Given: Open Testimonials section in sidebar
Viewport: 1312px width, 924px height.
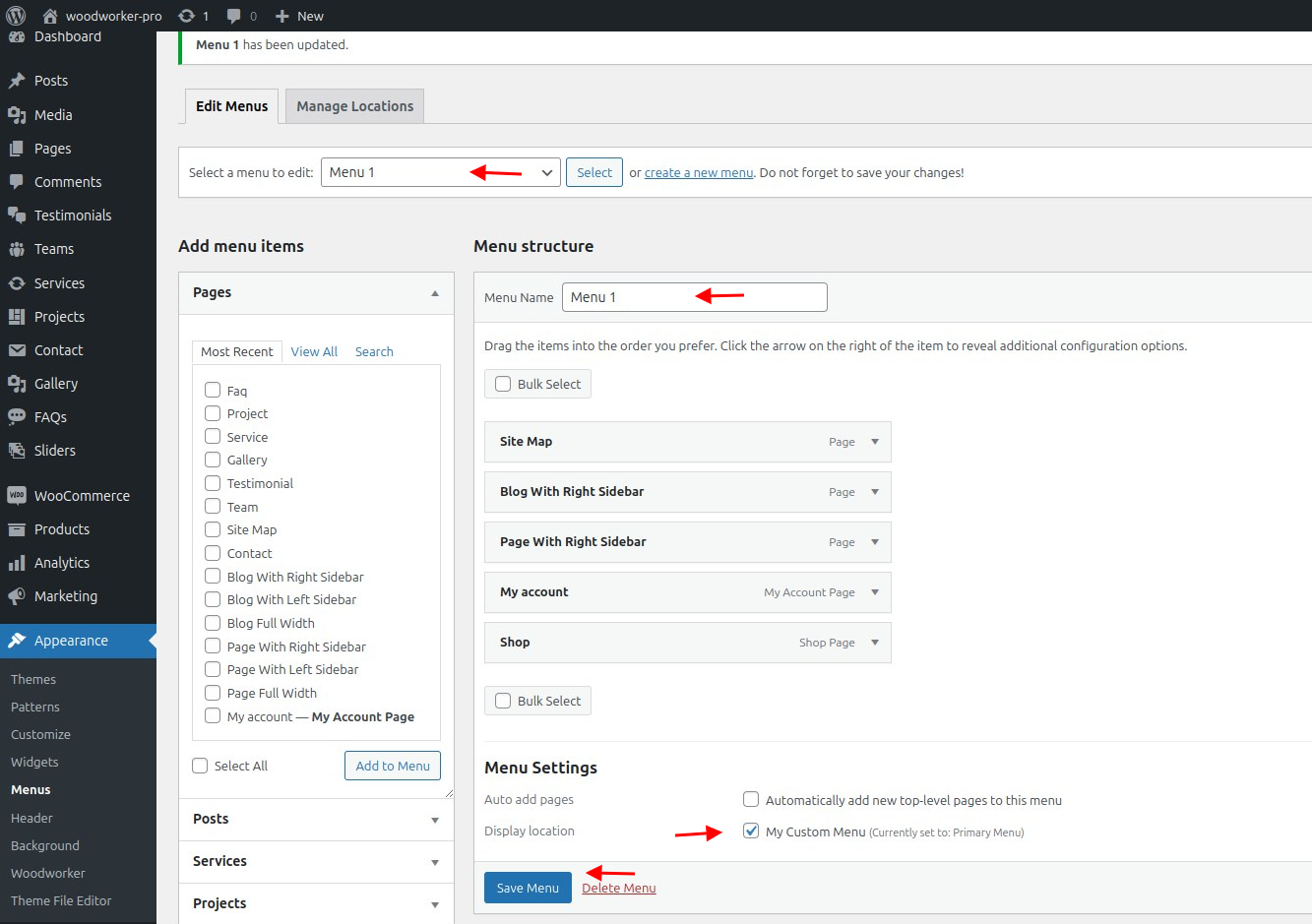Looking at the screenshot, I should pos(72,216).

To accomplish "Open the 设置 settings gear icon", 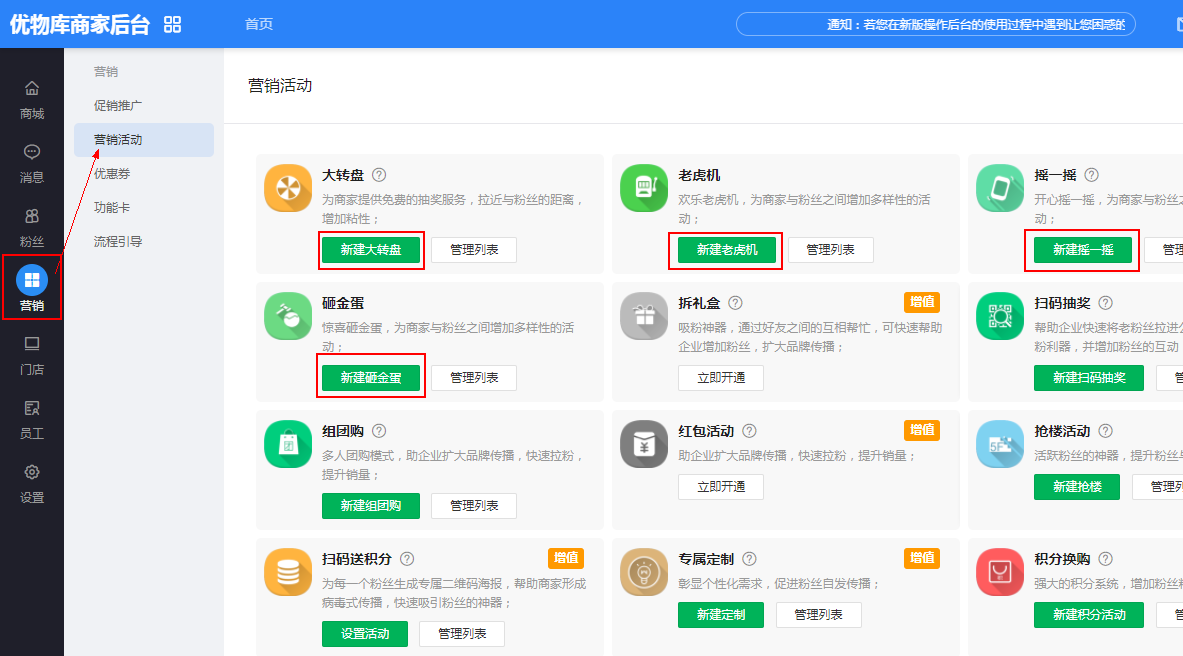I will (x=32, y=472).
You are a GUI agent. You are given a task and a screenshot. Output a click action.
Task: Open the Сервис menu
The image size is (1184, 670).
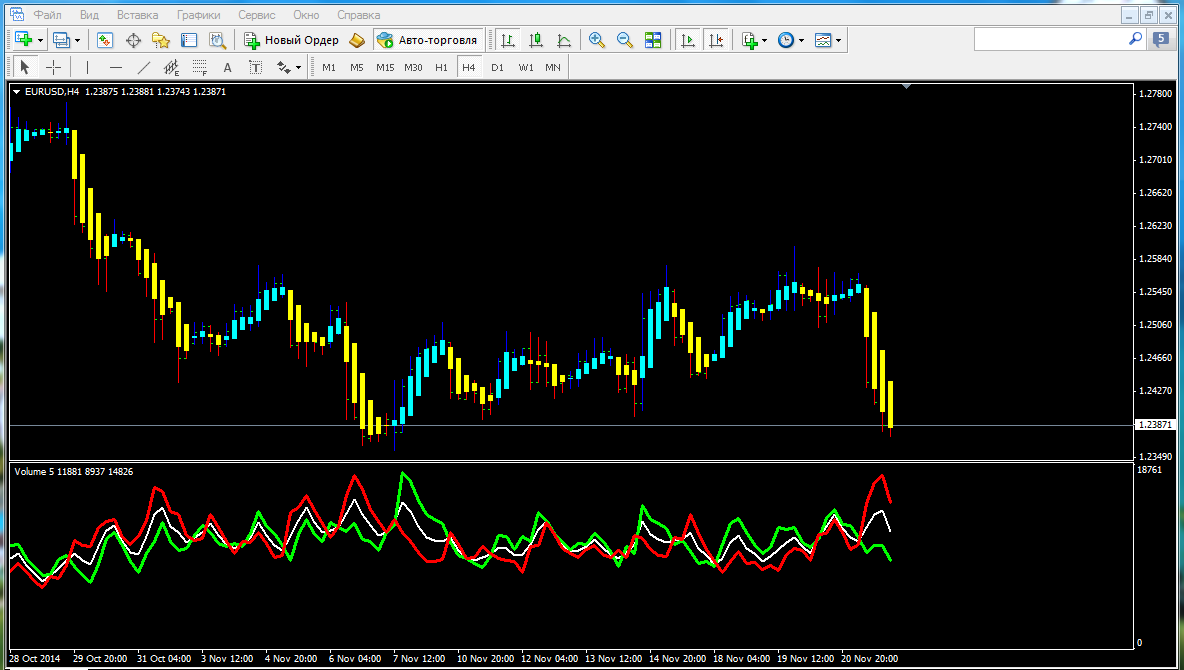(x=258, y=15)
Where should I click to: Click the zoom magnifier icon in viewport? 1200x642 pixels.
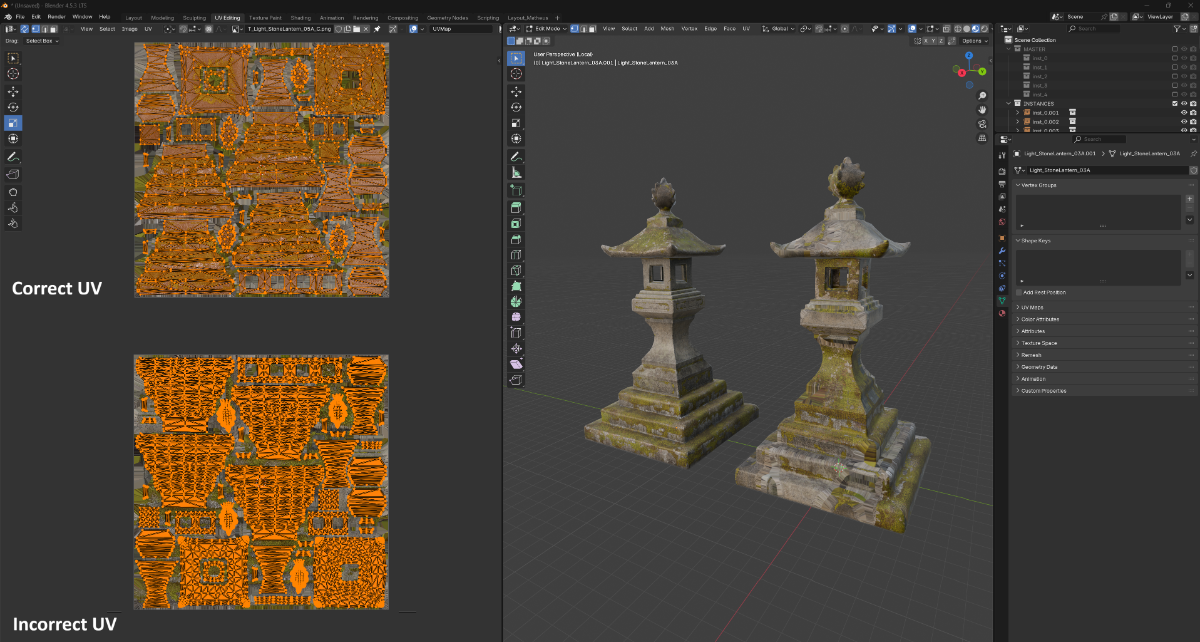[x=982, y=94]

-- Instructions to follow --
Leave every picture out and set down exactly the lines running from the one with "You are a GUI" to the last line of the material above.

-- Answer for the task --
You are a GUI agent. You are given a task and a screenshot. Output a click action.
Task: Open the Сервис menu
The image size is (1184, 670).
(x=258, y=15)
Where should I click to: Click the zoom magnifier icon in viewport? 1200x642 pixels.
[x=982, y=94]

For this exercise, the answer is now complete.